The European Trade Union Institute (ETUI) published a book last month featuring a collection of 50 workplace safety and health posters. They were designed for or developed by agencies and advocates between 1925 and 2004.
The book’s author, Alfredo Menendez-Navarro, MD PhD, organized the selections into three time periods: the years between WWI and WWII, after WWII, and the post 1960’s. Menendez-Navarro is a professor of the history of science at the University of Granada and an expert in the history of occupational health.
This poster from Poland was one that really caught my eye. No matter how much the agricultural industry wants to romanticize farm work, too many hazards are not controlled and it is dangerous.
I’m going to have to keep in mind this one from Denmark. It will come in handy when business interests object to designing out the hazards of a job and instead just want to require that workers wear personal protective equipment.
ETUI’s General Director Philippe Pochet wrote the forward to The art of preventive health and safety in Europe. He comments on the posters’ common themes:
“Some of the posters convey messages referring to the responsibility and, potentially, the culpability of workers. They urge workers to comply with the rules and to be careful, meticulous and tidy. Others, by contrast, highlight the dangers lurking in the workplace. They allude to the figure of death hiding in the shadows of machine gears or they point to the presence of toxic substances. Others know and call on workers to heed their advice. Two images reject this often patronising approach to prevention. A trade union poster from the early 1980s soberly announces ‘Our health is not for sale.’”

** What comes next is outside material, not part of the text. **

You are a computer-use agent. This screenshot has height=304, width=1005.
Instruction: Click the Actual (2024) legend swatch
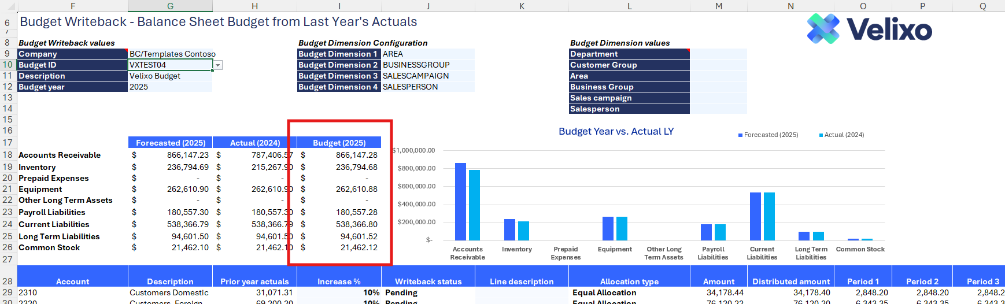821,135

This one from Paris in 1968 could be used today by Steelworkers, some of whom have been on strike since February 1.
Among the USW’s chief concerns are excessive work hours. “Down with hellish production schedules.”
The American Petroleum Institute issued recommendations for petrochemical plants to address the hazard of worker fatigue, but they are voluntary and full of loopholes. The USW reports that it’s not unusual for some workers to be required to work a month of consecutive 12-hour workdays. This poster with the stopwatch was used during general strikes in Paris during May and June of 1968. Those protesters were also looking beyond higher wages, explains Menendez-Navarro, and demanding changes in their abusive work schedules.
Check out The art of preventive health and safety in Europe and leave a comment about your favorite poster in the collection.
Number 10
Ah yes, #10, the eyeball. For readers: it’s a poster from the Workers’ Compensation Authority, Italy (1952-1978), Designer/Artist: Luciano Boggiani.
#35 (homo computerus) must be good because it made me sit up properly!
#39 is obnoxious: it’s the worker’s fault he got hurt and can’t be on vacation (and that sick time and vacation are the same thing).